Bottom line? Go with your gut. Even if you need the money, sometimes you have to cut your losses and walk away.

 

G is for Gullible

GI’ve worked quite a bit for nonprofit organizations.  For a few months, many years ago now, I worked at a homeless shelter. Most of the people who worked there had worked there for years and I did not “fit in” with the folks who were well ensconced (there were several members of one family who all worked there).

I was stationed at the front desk on the second shift (4PM-Midnight). I answered phones, controlled entry to the door, helped with cleanup and generally was not too busy.  On the desk was a computer. The computer had internet access and though I did not use it to do anything like social media or personal email, I often wiled away time playing solitaire or finding interesting articles on the internet.

Shortly after I started, the bosslady noted that SOMEONE had been accessing the internet on the computer and that inappropriate sites were being viewed and if it wasn’t stopped immediately, there would be trouble. She then went on to say that they had JUST paid “well over $1000” to have all of the pornography removed from the computer.  REALLY? Over $1000? For something I could do in just a few minutes? Wow.

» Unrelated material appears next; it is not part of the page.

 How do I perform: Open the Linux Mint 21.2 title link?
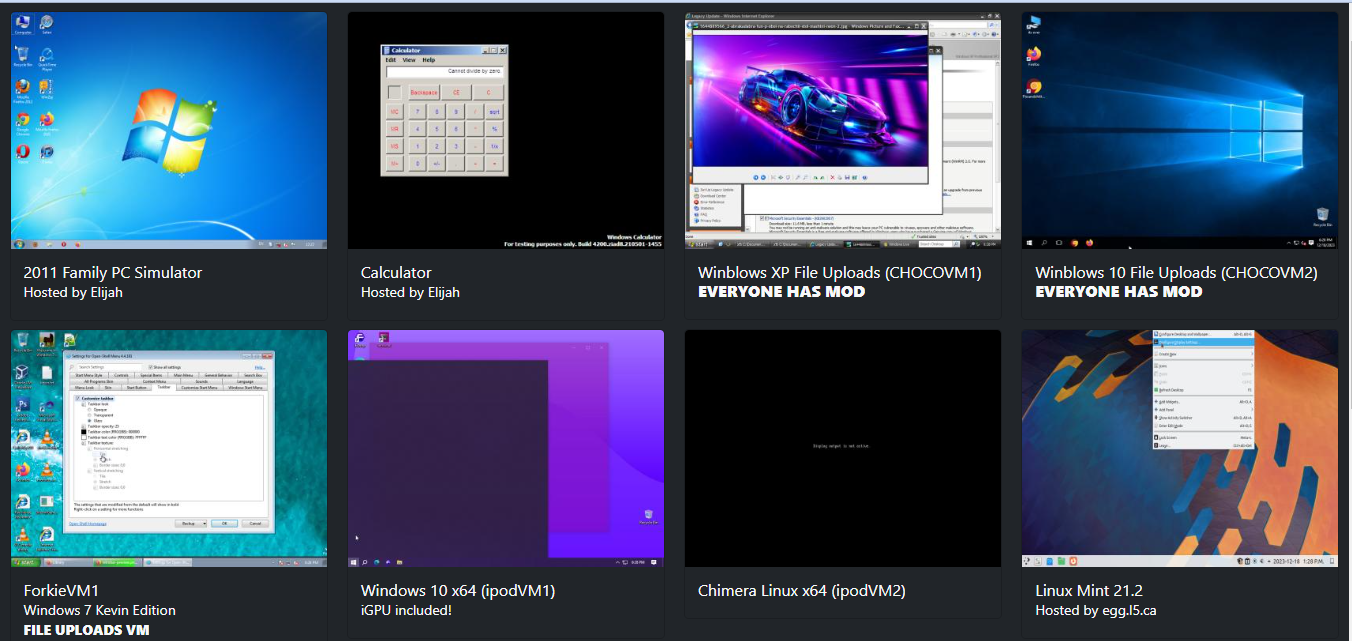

A couple of days later, I attempted to log onto the internet and it was blocked. Being tech savvy, I was able to easily circumvent the block and didn’t think twice about it.  Apparently, though, I was not the ONLY one who was tech savvy. A day later I got a call at way-too-early-in-the-morning saying that there was an IMMEDIATE mandatory staff meeting.

MORE PORN ON THE COMPUTER. And whomever had put it there was going to have to pay the $1000+ to have it removed. AGAIN. And “we know it was someone on second shift” and all eyes were upon me.

Again, I am tech savvy, so, on my shift, I pulled up the computer history and could easily see the days and times these sites had been visited. Guess what? Not ONE of them was during my shift.  In fact, it was the (oh big surprise) new young man who had just been hired. (Most of the staff was female).  After I carefully saved the evidence, I cleaned all of the offending material from the computer and left the bosslady a stack of screenprints, matched to the schedule and let her know that the computer had been cleaned of the offending material. Came in the next afternoon to their high-paid tech telling bosslady “there’s absolutely no trace of any pornographic material on this computer”.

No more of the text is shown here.